Costa Rica 6: Osa peninsula

Our second week in Costa Rica was spent on the Osa Peninsula in the far southwest.  I didn't make it there 25 years ago because it was too dangerous - rogue gold miners in the relatively new Corcovado Park were robbing people.  Not so any more.  In fact, the park is the gold mine now, a large area of primary lowland forest that is a main attraction on the peninsula.  It is surrounded by even larger areas of wetlands and other forest that is now more valuable as park land than for raising cattle.  Puerto Jimenez is the end of the somewhat-paved road.  It's hot and dusty, but a pleasant town with a frontier feel.  Most vehicles are 4-wheel drive trucks or motorcycles, or - our choice of transportation - old cattle trucks (we were in the cattle part, not the people part).  A mangrove estuary divides the little town, scarlet macaws make more noise than people, and howler monkeys hang out near the airstrip roaring at incoming small planes.

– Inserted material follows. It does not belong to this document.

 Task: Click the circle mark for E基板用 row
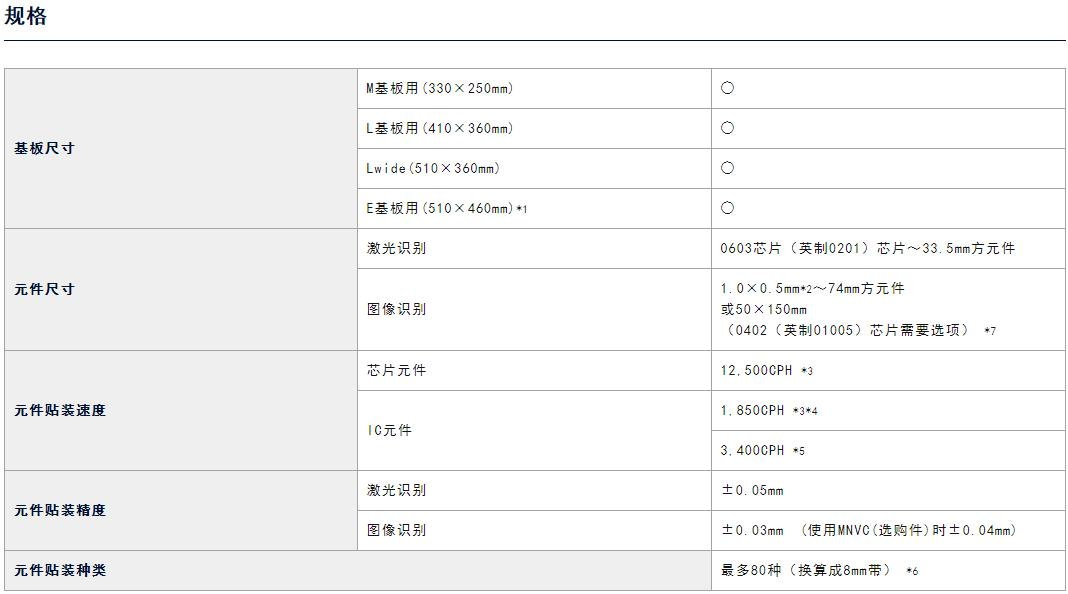click(727, 208)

We made the 30-km trip to Carate, on the edge of the park, in 3 hours in the aforementioned cattle truck - a pace that would be challenging for a moderately good runner.  Actually, that included a half hour stop so the driver could have lunch at his uncle's.  Our destination was Lookout Lodge, a place built like a beautiful tree-house on the side of a steep hill, where monkeys and macaws came and went from the open decks and rooms, cougars sleep on the trail nearby and the little pool has a rock barrier to keep tapirs out.  And there is a happy hour every day.  It meets all the criteria of the formal definition of paradise.  Including the fact that the first creature we saw was a large snake, and the last creature we saw, as we were being driven out, was a larger snake.  This is the view from the lookout:
There are waterfalls in the jungle nearby.
The sun sets, every day.
And there are monkeys, lots of monkeys!